Supplied text
3.3 Identification of Effective Depth Resolutions of the IR Camera and Projector Stereo Pair
In this section the view fields of the Kinect IR camera and of the Kinect projector and their effective resolution, which determines the distribution of the resolution in 3D measurement, will be investigated.
The size of the IR image and of the depth image is known to be 640×480 pixels with 10.4 μm pixel size, spanning approx. 60∘×45∘ view angle. This gives an angular resolution of 0.0938∘/pixel in the IR camera.
Counting the speckle dots on the projected pattern yields about 800 dots along the central horizontal line across the projector field of view. Projector FOV and IR camera FOV are approximately the same. Hence we get 800 dots per 60° and an angular resolution of 0.0750∘/ray for the projector rays. The green curve in Fig. 1.11 shows the simulated depth quantization along the central IR camera ray (the blue line in Fig. 1.10) for the camera and projector resolution described above. It clearly does not correspond to the red curve measured on a real Kinect.

Stated exercise
In the Kinect resolution text, write out word for word the passage from "3.3 Identification of" to "the IR camera.".

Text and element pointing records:

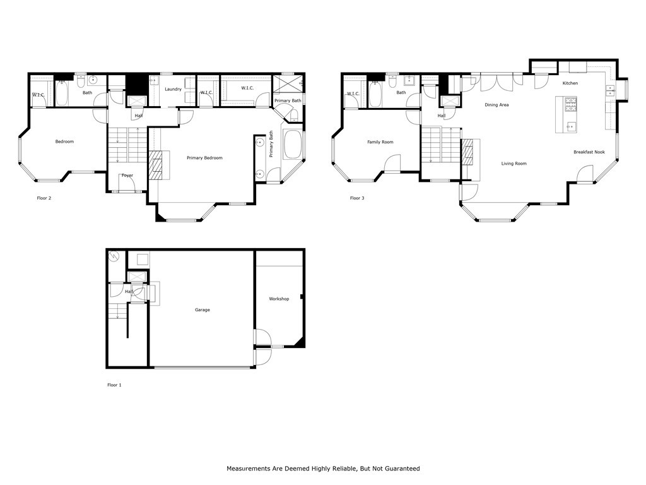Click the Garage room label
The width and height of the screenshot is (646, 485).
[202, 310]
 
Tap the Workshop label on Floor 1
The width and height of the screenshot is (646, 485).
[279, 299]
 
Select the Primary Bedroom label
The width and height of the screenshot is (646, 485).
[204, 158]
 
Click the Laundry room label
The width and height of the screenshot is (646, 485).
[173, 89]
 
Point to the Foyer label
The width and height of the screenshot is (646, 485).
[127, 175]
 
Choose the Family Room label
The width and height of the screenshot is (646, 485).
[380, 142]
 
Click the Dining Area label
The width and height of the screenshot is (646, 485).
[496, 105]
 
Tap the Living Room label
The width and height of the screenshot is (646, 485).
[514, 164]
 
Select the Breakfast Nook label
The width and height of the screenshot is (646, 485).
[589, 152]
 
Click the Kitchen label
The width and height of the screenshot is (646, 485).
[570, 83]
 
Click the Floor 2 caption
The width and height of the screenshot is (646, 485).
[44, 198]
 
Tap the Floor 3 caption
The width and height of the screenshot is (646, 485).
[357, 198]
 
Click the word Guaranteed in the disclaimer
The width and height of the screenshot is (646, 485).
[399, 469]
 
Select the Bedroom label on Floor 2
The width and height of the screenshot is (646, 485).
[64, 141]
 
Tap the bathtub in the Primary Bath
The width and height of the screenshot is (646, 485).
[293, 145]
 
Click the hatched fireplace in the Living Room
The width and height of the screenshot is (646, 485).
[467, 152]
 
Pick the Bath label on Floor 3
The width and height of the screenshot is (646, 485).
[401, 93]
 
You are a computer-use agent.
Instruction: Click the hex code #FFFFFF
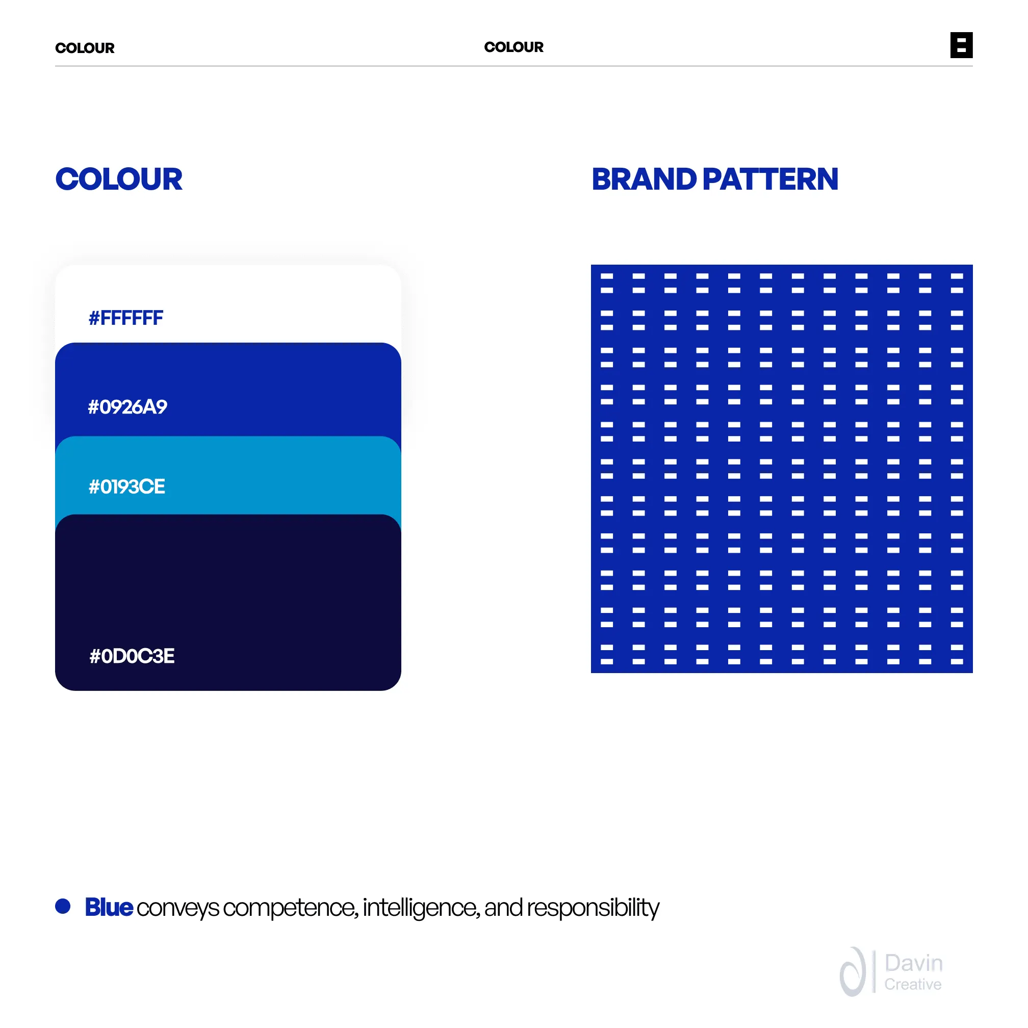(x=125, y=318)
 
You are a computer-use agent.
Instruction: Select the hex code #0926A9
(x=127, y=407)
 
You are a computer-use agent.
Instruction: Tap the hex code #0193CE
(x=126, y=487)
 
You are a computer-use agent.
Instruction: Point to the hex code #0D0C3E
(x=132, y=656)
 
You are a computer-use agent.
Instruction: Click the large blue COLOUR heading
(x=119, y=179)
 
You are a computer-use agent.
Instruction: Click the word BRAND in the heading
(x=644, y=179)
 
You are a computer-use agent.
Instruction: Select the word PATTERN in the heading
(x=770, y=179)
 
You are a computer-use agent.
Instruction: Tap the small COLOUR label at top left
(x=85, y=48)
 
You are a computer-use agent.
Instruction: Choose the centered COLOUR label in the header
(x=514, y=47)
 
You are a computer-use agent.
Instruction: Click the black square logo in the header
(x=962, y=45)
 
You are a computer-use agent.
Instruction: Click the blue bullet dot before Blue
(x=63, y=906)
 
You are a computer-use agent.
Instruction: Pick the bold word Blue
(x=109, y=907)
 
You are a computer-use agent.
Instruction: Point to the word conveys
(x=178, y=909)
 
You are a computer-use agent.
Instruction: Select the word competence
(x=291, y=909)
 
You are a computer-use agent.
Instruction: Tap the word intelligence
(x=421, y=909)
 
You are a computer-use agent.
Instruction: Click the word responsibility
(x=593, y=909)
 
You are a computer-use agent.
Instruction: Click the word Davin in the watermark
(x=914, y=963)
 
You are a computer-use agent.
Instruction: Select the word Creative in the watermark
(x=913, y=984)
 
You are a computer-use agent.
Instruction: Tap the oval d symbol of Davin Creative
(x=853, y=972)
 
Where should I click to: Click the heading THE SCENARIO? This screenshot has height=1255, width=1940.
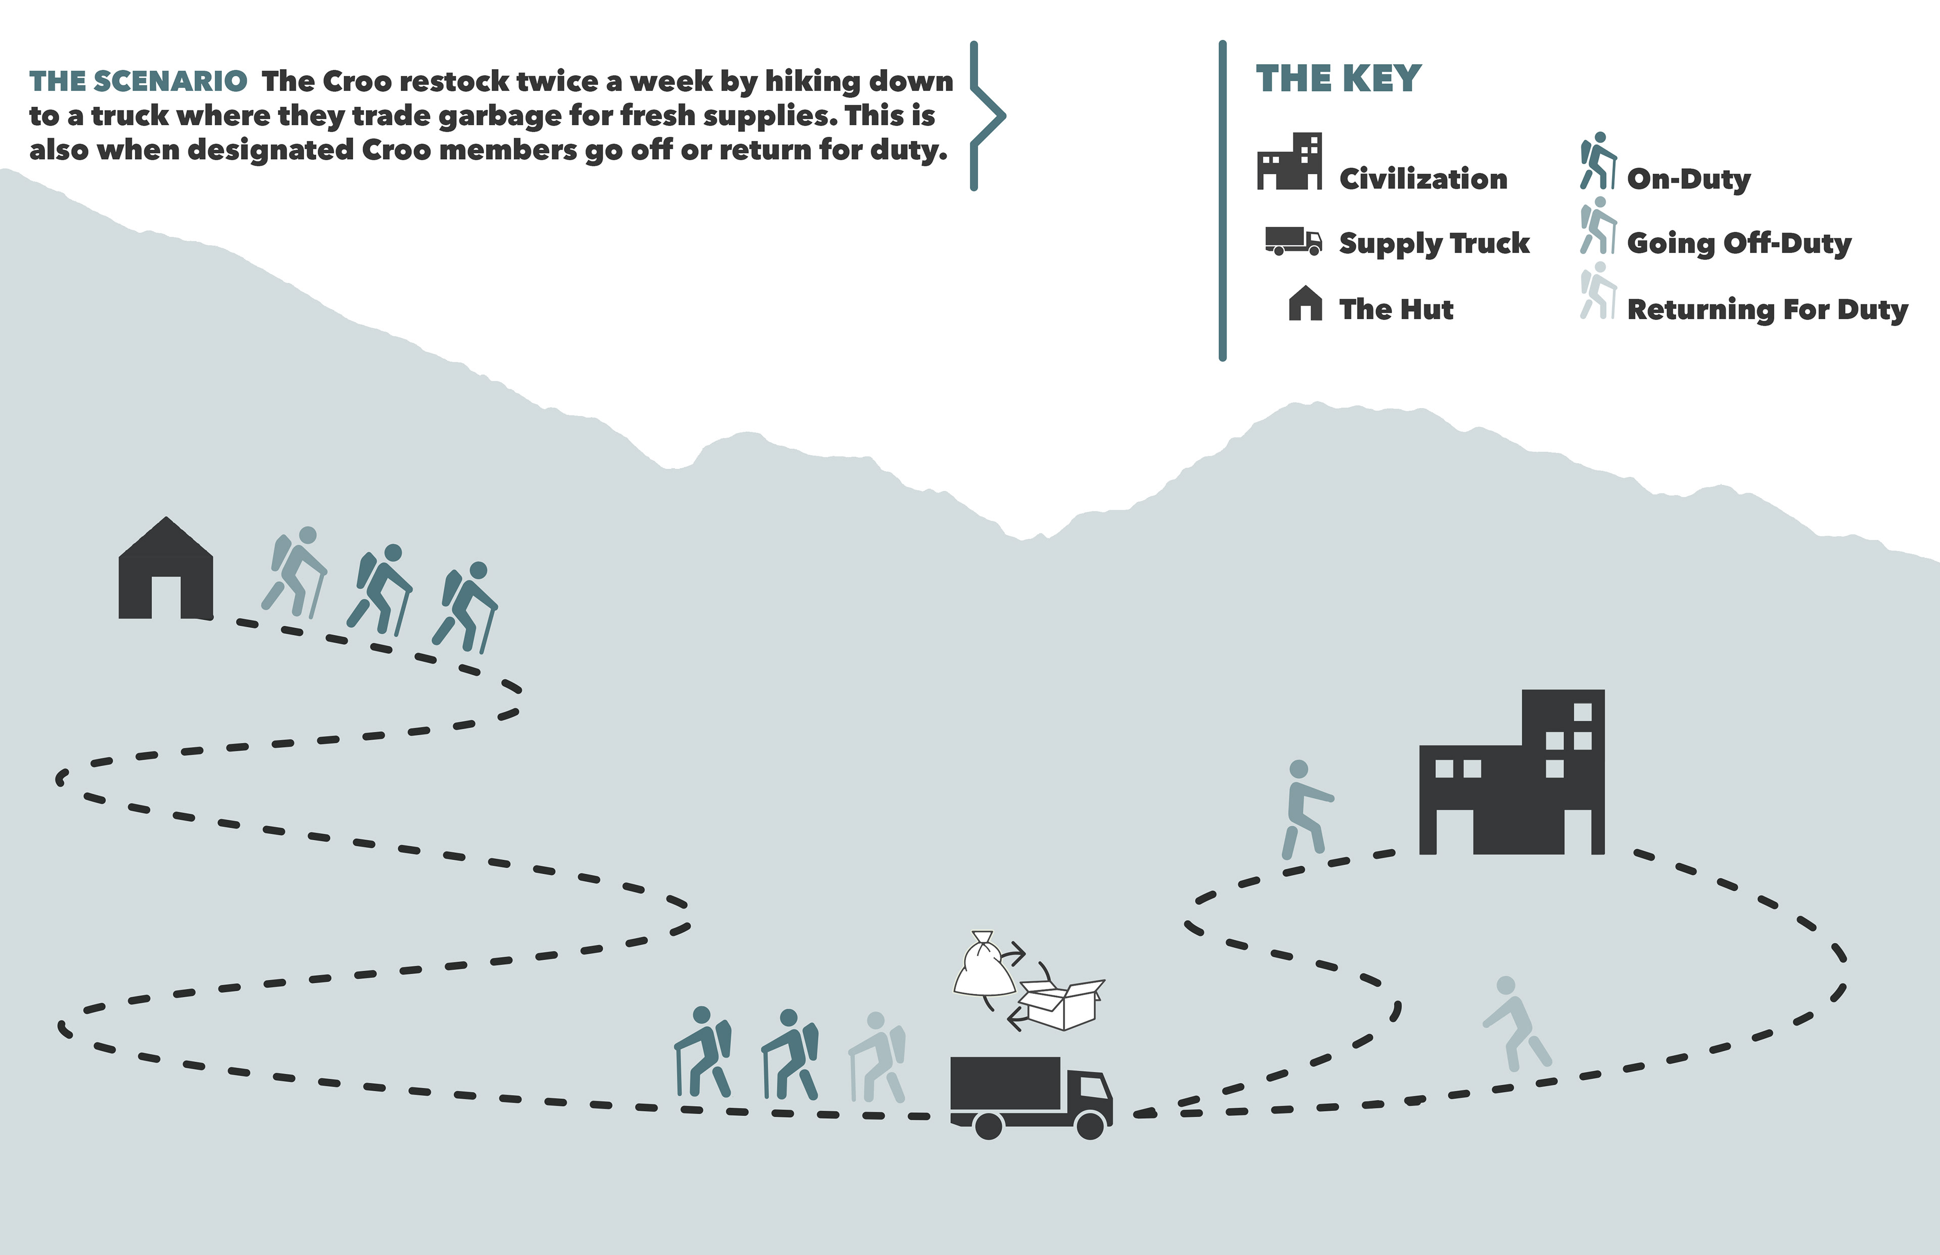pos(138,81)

Complete response
3.3 Identification of Effective Depth Resolutions of the IR Camera and Projector Stereo Pair
In this section the view fields of the Kinect IR camera and of the Kinect projector and their effective resolution, which determines the distribution of the resolution in 3D measurement, will be investigated.
The size of the IR image and of the depth image is known to be 640×480 pixels with 10.4 μm pixel size, spanning approx. 60∘×45∘ view angle. This gives an angular resolution of 0.0938∘/pixel in the IR camera.